> _Prompt A_:
In the passage on the GPT-2 recreation below, how many GPT-2 replications did OpenAI say it was aware of?
> _Prompt B_:
Using the passage on the GPT-2 recreation below, explain why Aaron Gokaslan and Vanya Cohen said they published their recreation of GPT-2.

> _Text segment_:
○ ○ ○
OpenAI said it’s in partnership with a group of other institutions, including Cornell University and the Middlebury Institute of International Studies at Monterey, to ensure the ethical and unbiased use of GPT-2.
But it may not ultimately be up to OpenAI. This week, Wired magazine reported that two young computer scientists from Brown University—Aaron Gokaslan, 23, and Vanya Cohen, 24—had published what they called a recreation of OpenAI’s (shelved) original GPT-2 software on the internet for anyone to download.
The pair said their work was to prove that creating this kind of software doesn’t require an expensive lab like OpenAI (backed by $2 billion in endowment and corporate dollars). They also don’t believe such a software would cause imminent danger to society.
“This allows everyone to have an important conversation about security, and researchers to help secure against future potential abuses,” Cohen told Wired. “I’ve gotten scores of messages, and most of them have been like, ‘Way to go.'”
Similar to OpenAI’s process, Gokaslan and Cohen trained their language software using millions of webpages of text written by humans (by harvesting links shared on Reddit) and an estimated $50,000 worth of free cloud computing from Google.
In its announcement last week, OpenAI said that it was aware of at least five GPT-2 replications out there. It also said the smaller version released by itself is roughly as good as the fully withheld software at creating fake news articles.
○ ○ ○
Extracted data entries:

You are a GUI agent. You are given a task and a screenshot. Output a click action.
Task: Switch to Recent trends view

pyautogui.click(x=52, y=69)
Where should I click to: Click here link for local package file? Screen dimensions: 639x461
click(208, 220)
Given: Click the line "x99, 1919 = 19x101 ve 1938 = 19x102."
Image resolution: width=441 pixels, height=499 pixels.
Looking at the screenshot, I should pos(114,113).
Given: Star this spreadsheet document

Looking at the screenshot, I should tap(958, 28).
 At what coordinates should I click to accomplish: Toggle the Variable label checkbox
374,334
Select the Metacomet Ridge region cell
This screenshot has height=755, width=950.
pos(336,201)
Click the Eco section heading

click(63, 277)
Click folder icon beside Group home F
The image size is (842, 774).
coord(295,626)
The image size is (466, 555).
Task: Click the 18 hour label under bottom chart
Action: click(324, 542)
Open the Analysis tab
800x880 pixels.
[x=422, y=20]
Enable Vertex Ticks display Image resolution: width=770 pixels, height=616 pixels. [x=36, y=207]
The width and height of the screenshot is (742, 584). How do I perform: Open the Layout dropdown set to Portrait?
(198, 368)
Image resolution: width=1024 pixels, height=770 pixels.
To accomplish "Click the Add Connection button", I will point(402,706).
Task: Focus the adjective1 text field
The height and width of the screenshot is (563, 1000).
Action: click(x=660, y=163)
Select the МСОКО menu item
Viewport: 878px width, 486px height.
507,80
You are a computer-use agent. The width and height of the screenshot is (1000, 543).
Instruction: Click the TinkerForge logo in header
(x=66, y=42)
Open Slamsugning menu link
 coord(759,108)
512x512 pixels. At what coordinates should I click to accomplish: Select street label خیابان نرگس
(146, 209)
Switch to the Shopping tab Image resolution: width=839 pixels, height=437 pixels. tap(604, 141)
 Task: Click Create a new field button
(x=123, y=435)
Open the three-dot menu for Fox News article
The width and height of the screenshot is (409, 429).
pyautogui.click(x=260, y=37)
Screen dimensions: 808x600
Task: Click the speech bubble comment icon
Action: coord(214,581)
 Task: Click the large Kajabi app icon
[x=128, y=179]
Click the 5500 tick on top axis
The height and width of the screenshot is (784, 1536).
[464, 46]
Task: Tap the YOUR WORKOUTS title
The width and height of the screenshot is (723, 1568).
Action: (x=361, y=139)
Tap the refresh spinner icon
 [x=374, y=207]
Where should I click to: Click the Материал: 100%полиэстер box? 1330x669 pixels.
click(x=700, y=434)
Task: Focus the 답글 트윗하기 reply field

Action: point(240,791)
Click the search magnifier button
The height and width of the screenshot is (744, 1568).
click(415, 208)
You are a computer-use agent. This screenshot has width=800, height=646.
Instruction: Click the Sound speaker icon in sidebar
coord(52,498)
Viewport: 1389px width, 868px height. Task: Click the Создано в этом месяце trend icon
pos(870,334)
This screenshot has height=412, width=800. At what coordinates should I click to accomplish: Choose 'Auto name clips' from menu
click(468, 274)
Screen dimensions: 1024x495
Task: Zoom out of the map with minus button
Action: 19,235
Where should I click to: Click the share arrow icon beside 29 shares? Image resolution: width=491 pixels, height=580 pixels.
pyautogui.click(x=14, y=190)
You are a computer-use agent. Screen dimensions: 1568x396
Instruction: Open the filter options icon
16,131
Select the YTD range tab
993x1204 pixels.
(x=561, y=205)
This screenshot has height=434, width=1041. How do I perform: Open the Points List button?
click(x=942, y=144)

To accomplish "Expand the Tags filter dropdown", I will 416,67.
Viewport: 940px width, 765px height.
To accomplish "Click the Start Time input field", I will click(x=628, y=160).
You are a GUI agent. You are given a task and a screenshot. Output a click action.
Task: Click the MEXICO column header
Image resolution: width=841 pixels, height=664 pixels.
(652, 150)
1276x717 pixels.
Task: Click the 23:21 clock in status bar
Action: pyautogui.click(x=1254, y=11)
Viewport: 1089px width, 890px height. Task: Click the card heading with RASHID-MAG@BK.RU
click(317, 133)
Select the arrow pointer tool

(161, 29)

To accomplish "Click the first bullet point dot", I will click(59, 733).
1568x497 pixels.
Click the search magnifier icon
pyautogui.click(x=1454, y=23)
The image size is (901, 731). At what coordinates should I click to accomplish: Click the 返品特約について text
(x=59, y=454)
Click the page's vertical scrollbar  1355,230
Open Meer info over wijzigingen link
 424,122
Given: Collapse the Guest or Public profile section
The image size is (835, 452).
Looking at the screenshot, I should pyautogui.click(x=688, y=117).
○ ○ ○
> _Result A_:
At least five.

> _Result B_:
They said their work was meant to prove that creating this kind of software does not require an expensive lab like OpenAI. Cohen added that the release allows everyone to have an important conversation about security and lets researchers help secure against future potential abuses.